Encounter a cubic equation: $4x^3-5x^2+x-14=0$

Question

$$y=2x-1\tag1$$

$$xy^2-x^2=14\tag2$$

Solving for $x$ and $y$ via the method of substitution

$$x(2x-1)^2-x^2=14\tag3$$

$$4x^3-5x^2+x-14=0\tag4$$

How do I continue $(4)?$ Is there an easy method solving cubic equation?

Answer 1

As @Barry Cipra points out, you can try some small integer values of $x$ and a root will pop right out. However, in my opinion, this is kinda cheating since we're not always guaranteed a nice simple small integer root for problems like this. However, there are a couple of tricks that can lead you to the root.

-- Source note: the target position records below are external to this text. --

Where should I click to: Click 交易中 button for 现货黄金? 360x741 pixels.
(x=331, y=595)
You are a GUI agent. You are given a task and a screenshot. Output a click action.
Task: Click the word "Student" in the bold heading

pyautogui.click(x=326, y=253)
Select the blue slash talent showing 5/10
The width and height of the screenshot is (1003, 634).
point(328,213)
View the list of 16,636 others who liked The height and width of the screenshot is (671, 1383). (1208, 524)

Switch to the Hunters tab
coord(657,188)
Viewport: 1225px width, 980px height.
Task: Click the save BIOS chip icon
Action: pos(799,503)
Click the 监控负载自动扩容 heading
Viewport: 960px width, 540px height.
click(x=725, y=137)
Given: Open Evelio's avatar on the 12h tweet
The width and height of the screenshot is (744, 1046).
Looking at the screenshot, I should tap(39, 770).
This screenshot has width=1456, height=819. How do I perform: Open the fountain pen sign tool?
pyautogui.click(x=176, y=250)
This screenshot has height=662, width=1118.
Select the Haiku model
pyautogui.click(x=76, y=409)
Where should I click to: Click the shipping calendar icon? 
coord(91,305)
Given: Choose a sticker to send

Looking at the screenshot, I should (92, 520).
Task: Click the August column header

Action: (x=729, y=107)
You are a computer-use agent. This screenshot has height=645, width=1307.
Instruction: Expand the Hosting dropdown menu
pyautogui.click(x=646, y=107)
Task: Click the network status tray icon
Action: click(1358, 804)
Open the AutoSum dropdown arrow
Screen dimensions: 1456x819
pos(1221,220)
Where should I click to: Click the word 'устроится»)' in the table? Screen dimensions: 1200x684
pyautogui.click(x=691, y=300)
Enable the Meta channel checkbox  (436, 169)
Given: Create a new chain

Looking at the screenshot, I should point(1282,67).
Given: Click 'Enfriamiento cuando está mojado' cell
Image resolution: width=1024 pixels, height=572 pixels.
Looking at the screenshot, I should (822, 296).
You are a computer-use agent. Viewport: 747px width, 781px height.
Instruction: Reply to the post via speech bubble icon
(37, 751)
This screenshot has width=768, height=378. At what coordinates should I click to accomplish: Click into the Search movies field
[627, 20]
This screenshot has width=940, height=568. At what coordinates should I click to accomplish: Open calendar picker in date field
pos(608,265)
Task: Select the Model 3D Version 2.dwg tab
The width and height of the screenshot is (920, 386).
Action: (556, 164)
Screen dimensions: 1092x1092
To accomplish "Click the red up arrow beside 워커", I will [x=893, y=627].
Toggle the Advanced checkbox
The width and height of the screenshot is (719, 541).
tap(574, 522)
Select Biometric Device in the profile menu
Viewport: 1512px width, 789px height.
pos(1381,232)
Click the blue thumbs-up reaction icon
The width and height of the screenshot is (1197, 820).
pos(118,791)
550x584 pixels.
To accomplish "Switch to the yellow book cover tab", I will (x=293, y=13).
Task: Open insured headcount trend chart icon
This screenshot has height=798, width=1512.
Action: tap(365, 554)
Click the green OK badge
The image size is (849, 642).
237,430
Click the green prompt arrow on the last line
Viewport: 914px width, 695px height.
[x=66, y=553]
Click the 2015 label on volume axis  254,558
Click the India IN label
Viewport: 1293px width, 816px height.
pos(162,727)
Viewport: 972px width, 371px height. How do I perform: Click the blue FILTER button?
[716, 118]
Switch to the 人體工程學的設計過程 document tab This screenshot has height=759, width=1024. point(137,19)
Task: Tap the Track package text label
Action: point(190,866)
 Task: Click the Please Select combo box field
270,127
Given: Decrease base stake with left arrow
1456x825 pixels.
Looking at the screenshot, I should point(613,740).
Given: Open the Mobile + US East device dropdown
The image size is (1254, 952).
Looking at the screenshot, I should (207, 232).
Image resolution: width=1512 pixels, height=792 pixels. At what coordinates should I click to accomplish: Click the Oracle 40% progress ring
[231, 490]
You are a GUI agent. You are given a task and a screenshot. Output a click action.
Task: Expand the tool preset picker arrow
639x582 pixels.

Let $p(x)=4x^3-5x^2+x-14$. Then $p'(x)=12x^2-10x+1$, which has roots at $x=\frac5{12}\pm\frac{\sqrt{13}}{12}$. Hence, $p'(x)$ is negative only at $[0.116,0.717]$. So $p(x)$ is ascending for all negative $x$, but $p(0)<0$, so there are no negative roots. Since we are guaranteed at least $1$ real root for every cubic equation, $p(x)$ has at least $1$ positive real root.

You could use numerical or graphical methods to approximate the root (and then test nearby values, to confirm the root).

We could try the substitution $x=z-a$, where $a$ is a constant. Then we can simplify the polynomial by taking out the $x^2$ term: $$\begin{aligned} p(x)&=4\left(z^3-3az^2+3a^2z-a^3\right)-5\left(z^2-2az+a^2\right)+(z-a)-14\\ &=4z^3+\left(-12a-5\right)z^2+(12a^2+10a+1)z+(-4a^3-5a^2-a-14)\\ &=4z^3-\frac{13}{12}z-\frac{3059}{216}\quad\quad a=-5/12\\ \end{aligned}$$

We could then proceed with an algorithm for solving cubic equations.